> [Problem 1]
In the text on the detection experiment, what was the standard deviation of the non-decision time constrained to be?

> [Excerpted text]
★ ★ ★

If the subject removed their finger in response to a perceived change, a brief noise was played through the headphones to indicate the response preceded the end of the stimulus. This “haptic feedback” sound allowed subjects to determine whether they reacted to perceived changes in time so that they were registered as detection reports. Thus, subjects knew that trials with haptic feedback were either hits or FAs, because a detection report was registered, while trials without haptic feedback were either misses or CRs, because a detection report was not registered. This feedback allowed subjects to report confidence with full knowledge of the decision that had been registered. The feedback did not indicate the correctness of the decision.

Supplemental instruction and post-training criteria

Before subject data was used for analysis, subjects completed training sessions until reaching performance criteria. Subjects advanced past this training stage after completing a session in which they attained hits in 45% of non-catch trials, avoided FAs on at least 75% of all trials, and had fewer than 1 mean “haptic errors” (high confidence misses with confidence reports occurring within 0.5 s of stimulus end) per block. We established this criterion for identifying haptic errors because if subjects reported confidence this quickly, they would likely have failed to incorporate the haptic feedback sound, or lack thereof. Their high confidence reports would thus be informed only by recognition of the change and not success in responding to it. Any haptic errors that occurred during data collection were not excluded from our analyses, though post-training haptic errors were rare. During training, we occasionally provided subjects with supplemental instruction to allow them to better understand the haptic feedback if they accumulated excess haptic errors. Additionally, to better furnish analyses that required a large sample size of both confidence reports, we suggested to subjects who had low rates of high confidence judgments during training that they choose the “high confidence” option more often when certain of their decisions so that they may earn more points; subjects still established their own criteria for which trials to assign high confidence, given those supplemental instructions.

Model-based analyses

To further test whether our experimental results could be explained with a mechanism involving a single timescale of evidence evaluation, we used a model-based approach. With maximum likelihood estimation methods, we fit the behavioral choice data with a model that had four free parameters (Figure 4A). The first stage of the model was to convolve the auditory clicks (sensory evidence) with a filter having a half-Gaussian functional form with a free parameter for its standard deviation and the filter defined out to 3 standard deviations. We note that we also used other functional forms including exponential filters, square wave filters, and trapezoid filters with similar conclusions (data not shown). In all cases, the result of the convolution stage delineated the evolution of a decision variable over time. At the second stage of the model, noise was added to the decision variable at each time step with the noise taken from a Gaussian distribution with a free parameter for its standard deviation. Thus, for any given stream of clicks, there was a distribution of possible decision variable values at each point in time. The model prescribes detection reports for any part of this distribution that reaches or exceeds a threshold level set by a decision bound, the third free parameter of the model. To account for attrition due to detection reports, the remaining probability distribution of the decision variable decreased by the probability of bound crossing at each time step. Finally, to account for non-decision sensory and motor processing that adds delays, an additional non-decision time (NDT) was added to the bound crossing time to yield the full reaction time. The non-decision time was taken from a Gaussian distribution with a free parameter for its mean and its standard deviation constrained to be one-fifth of the mean. It has been shown in other tasks that the shape of the non-decision time distribution can be quite variable across tasks/subjects and is not necessarily Gaussian [45]. Our model-based analysis results were robust to departures from the Gaussian non-decision time distribution that altered its skew (data not shown).

★ ★ ★

> [Records provided]
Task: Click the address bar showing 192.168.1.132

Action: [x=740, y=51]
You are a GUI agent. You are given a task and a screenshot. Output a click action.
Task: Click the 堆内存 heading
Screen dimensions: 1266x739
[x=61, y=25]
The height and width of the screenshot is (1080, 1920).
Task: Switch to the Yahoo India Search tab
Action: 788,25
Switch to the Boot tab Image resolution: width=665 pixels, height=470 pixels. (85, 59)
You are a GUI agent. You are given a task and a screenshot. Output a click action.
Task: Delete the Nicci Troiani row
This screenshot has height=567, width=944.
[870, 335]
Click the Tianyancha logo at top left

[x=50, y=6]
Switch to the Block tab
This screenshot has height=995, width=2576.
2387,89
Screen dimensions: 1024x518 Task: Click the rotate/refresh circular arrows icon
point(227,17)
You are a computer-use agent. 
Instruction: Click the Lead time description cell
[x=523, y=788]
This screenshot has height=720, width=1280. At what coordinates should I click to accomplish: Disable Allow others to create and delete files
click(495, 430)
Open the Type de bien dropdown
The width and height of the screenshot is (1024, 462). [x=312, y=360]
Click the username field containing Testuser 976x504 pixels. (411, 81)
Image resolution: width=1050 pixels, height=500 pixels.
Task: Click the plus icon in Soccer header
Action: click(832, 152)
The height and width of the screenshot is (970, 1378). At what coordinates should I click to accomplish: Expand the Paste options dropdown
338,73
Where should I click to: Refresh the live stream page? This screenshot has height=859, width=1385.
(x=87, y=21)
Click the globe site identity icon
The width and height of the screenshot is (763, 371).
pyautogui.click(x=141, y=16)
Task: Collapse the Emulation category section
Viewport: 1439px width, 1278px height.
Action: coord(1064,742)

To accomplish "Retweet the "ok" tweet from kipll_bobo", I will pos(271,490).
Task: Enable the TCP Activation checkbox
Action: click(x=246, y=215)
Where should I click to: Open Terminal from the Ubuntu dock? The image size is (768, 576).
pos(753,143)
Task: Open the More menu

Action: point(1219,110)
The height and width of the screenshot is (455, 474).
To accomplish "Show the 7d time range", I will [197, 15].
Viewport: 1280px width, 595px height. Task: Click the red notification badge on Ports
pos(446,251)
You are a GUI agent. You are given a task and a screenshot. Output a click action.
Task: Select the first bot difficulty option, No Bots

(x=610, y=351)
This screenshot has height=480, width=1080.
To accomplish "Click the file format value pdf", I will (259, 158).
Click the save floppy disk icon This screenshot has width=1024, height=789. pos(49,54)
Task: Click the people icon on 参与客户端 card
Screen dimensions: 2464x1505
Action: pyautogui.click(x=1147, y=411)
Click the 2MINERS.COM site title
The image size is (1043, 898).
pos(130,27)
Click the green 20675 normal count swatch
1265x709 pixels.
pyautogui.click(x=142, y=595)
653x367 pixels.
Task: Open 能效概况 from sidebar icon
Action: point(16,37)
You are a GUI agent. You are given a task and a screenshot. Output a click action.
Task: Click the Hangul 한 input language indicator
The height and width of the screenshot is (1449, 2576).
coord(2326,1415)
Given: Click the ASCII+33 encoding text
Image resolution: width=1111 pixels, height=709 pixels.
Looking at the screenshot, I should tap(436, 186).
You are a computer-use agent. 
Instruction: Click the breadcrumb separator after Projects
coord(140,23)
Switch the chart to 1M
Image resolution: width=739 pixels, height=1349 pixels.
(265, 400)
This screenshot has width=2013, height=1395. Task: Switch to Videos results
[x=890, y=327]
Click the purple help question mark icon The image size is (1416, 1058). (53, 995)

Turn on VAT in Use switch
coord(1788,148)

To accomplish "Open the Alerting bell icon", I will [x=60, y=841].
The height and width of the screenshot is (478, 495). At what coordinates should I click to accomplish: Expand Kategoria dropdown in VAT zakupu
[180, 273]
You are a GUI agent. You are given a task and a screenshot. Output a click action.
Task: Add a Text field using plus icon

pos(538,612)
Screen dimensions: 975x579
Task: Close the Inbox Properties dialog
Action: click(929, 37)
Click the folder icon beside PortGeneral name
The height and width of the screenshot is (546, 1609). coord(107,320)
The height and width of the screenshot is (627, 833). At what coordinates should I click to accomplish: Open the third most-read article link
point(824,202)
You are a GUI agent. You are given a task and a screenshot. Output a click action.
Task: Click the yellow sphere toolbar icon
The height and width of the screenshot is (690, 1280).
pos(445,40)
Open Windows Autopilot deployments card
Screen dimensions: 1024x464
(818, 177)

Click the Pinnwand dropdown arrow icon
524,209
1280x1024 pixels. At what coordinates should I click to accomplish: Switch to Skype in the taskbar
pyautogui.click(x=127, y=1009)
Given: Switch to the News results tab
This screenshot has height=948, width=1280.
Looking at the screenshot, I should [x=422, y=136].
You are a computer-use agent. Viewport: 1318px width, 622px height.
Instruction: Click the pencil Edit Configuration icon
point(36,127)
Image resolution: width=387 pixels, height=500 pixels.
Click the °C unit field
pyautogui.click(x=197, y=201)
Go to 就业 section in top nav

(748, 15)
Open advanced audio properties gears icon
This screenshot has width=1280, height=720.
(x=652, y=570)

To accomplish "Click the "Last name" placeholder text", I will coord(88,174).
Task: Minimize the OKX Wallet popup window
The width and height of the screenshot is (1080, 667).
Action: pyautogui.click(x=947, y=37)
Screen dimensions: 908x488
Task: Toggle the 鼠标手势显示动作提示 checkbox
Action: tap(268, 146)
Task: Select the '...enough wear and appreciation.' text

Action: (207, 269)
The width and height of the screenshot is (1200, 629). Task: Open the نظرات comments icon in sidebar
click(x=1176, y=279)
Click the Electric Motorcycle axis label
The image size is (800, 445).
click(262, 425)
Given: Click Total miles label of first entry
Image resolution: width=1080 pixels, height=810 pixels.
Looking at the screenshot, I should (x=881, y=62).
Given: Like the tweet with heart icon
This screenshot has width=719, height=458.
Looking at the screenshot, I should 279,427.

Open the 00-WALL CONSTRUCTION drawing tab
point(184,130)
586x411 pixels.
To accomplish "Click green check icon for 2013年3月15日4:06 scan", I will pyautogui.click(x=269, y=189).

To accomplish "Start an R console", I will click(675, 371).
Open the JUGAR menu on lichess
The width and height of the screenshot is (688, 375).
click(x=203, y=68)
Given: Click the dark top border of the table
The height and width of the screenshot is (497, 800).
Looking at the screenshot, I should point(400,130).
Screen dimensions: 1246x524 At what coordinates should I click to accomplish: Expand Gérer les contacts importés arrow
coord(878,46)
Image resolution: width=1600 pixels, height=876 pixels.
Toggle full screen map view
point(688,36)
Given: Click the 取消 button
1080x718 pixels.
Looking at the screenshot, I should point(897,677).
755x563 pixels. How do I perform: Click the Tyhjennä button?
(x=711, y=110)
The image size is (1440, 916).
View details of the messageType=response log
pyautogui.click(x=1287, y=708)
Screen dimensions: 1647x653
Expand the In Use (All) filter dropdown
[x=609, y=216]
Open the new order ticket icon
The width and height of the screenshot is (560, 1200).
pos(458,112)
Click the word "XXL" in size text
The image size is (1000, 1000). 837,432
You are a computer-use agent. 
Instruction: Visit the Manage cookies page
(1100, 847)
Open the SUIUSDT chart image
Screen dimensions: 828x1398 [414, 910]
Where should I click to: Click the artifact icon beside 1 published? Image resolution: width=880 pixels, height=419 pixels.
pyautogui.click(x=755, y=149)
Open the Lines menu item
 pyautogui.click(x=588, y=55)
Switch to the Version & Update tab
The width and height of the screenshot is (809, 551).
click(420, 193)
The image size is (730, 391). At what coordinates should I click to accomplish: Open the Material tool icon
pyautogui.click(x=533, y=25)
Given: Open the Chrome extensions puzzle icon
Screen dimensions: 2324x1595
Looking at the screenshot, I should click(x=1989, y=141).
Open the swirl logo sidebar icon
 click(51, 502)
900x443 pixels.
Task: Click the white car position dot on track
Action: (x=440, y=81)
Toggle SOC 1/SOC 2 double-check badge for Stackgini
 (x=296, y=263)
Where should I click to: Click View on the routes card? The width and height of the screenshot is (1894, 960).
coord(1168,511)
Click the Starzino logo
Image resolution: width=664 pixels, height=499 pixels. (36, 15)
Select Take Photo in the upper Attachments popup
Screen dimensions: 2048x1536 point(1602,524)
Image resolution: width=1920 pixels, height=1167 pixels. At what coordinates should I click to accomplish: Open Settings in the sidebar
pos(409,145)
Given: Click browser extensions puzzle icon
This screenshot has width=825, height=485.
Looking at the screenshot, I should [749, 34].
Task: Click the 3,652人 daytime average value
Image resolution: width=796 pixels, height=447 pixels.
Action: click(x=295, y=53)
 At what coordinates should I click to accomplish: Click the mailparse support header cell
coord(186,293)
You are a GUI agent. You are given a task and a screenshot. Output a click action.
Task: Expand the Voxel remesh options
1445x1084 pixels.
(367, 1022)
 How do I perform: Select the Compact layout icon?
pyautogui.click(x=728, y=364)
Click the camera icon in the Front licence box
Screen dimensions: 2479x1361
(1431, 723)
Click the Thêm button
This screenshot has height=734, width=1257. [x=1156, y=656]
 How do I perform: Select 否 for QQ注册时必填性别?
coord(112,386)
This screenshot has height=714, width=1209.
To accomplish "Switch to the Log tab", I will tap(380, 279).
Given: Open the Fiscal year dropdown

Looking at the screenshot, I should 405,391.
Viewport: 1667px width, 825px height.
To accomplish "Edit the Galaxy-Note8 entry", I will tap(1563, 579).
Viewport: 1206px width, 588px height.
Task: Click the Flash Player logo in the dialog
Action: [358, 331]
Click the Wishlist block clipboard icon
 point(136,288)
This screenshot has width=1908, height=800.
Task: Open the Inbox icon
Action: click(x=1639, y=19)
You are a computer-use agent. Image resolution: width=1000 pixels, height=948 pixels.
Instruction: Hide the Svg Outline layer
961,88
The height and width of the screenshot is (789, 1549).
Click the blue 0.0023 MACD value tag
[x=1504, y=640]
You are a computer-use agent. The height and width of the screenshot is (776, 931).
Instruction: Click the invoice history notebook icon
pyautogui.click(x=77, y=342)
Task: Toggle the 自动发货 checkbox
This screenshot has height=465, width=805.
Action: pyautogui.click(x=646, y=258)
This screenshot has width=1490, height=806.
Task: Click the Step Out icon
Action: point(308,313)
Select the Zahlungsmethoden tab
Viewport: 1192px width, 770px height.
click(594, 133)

★ ★ ★

> [Problem 2]
Return every line of the records above that contains the word "resolution", matching case exactly.

> [Worked solution 1]
One-fifth of its mean.

> [Worked solution 2]
Switch to the Boot tab Image resolution: width=665 pixels, height=470 pixels. (85, 59)
Image resolution: width=1050 pixels, height=500 pixels.
Image resolution: width=1111 pixels, height=709 pixels.
Image resolution: width=739 pixels, height=1349 pixels.
Image resolution: width=387 pixels, height=500 pixels.
Image resolution: width=1080 pixels, height=810 pixels.
Image resolution: width=1600 pixels, height=876 pixels.
Where should I click to: Click the artifact icon beside 1 published? Image resolution: width=880 pixels, height=419 pixels.
Image resolution: width=664 pixels, height=499 pixels. (36, 15)
Image resolution: width=1920 pixels, height=1167 pixels. At what coordinates should I click to accomplish: Open Settings in the sidebar
Image resolution: width=796 pixels, height=447 pixels.
You are a computer-use agent. Image resolution: width=1000 pixels, height=948 pixels.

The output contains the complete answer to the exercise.